### ASSIGNED TASK
Restate the entries word for word, leaving nothing out.

Collected data:
- - - -

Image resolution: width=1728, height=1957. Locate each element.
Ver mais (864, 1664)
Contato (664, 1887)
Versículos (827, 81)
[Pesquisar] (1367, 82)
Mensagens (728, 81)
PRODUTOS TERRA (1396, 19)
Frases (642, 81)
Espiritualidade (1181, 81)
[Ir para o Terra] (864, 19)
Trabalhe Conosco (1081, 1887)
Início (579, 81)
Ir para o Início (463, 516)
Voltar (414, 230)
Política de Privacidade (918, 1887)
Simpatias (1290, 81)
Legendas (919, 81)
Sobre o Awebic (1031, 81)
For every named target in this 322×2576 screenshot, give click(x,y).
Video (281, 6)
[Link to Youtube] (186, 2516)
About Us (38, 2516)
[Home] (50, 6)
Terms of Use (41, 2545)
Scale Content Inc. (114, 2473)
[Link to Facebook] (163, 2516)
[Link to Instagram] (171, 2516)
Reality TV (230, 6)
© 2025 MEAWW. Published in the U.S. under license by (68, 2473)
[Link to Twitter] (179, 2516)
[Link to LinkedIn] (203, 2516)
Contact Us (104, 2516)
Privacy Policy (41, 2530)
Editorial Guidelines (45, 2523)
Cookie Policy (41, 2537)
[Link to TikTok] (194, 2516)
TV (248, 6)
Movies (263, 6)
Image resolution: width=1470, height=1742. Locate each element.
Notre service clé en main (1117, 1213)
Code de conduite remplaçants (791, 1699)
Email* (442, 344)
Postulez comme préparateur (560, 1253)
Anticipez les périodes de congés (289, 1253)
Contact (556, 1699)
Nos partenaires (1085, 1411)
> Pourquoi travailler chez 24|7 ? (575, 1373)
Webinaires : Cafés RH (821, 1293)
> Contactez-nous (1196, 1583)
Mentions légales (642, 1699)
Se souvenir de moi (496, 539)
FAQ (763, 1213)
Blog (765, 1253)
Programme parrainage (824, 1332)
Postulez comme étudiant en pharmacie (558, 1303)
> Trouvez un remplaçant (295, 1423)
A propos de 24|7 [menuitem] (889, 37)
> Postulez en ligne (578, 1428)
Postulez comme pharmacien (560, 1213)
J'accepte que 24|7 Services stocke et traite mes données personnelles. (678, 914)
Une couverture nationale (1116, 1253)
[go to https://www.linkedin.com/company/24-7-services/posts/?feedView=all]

- - - -

### RESULT BELOW
Image resolution: width=1728, height=1957. Locate each element.
Ver mais (864, 1664)
Contato (664, 1887)
Versículos (827, 81)
[Pesquisar] (1367, 82)
Mensagens (728, 81)
PRODUTOS TERRA (1396, 19)
Frases (642, 81)
Espiritualidade (1181, 81)
[Ir para o Terra] (864, 19)
Trabalhe Conosco (1081, 1887)
Início (579, 81)
Ir para o Início (463, 516)
Voltar (414, 230)
Política de Privacidade (918, 1887)
Simpatias (1290, 81)
Legendas (919, 81)
Sobre o Awebic (1031, 81)
For every named target in this 322×2576 screenshot, give click(x,y).
Video (281, 6)
[Link to Youtube] (186, 2516)
About Us (38, 2516)
[Home] (50, 6)
Terms of Use (41, 2545)
Scale Content Inc. (114, 2473)
[Link to Facebook] (163, 2516)
[Link to Instagram] (171, 2516)
Reality TV (230, 6)
© 2025 MEAWW. Published in the U.S. under license by (68, 2473)
[Link to Twitter] (179, 2516)
[Link to LinkedIn] (203, 2516)
Contact Us (104, 2516)
Privacy Policy (41, 2530)
Editorial Guidelines (45, 2523)
Cookie Policy (41, 2537)
[Link to TikTok] (194, 2516)
TV (248, 6)
Movies (263, 6)
Image resolution: width=1470, height=1742. Locate each element.
Notre service clé en main (1117, 1213)
Code de conduite remplaçants (791, 1699)
Email* (442, 344)
Postulez comme préparateur (560, 1253)
Anticipez les périodes de congés (289, 1253)
Contact (556, 1699)
Nos partenaires (1085, 1411)
> Pourquoi travailler chez 24|7 ? (575, 1373)
Webinaires : Cafés RH (821, 1293)
> Contactez-nous (1196, 1583)
Mentions légales (642, 1699)
Se souvenir de moi (496, 539)
FAQ (763, 1213)
Blog (765, 1253)
Programme parrainage (824, 1332)
Postulez comme étudiant en pharmacie (558, 1303)
> Trouvez un remplaçant (295, 1423)
A propos de 24|7 [menuitem] (889, 37)
> Postulez en ligne (578, 1428)
Postulez comme pharmacien (560, 1213)
J'accepte que 24|7 Services stocke et traite mes données personnelles. (678, 914)
Une couverture nationale (1116, 1253)
[go to https://www.linkedin.com/company/24-7-services/posts/?feedView=all]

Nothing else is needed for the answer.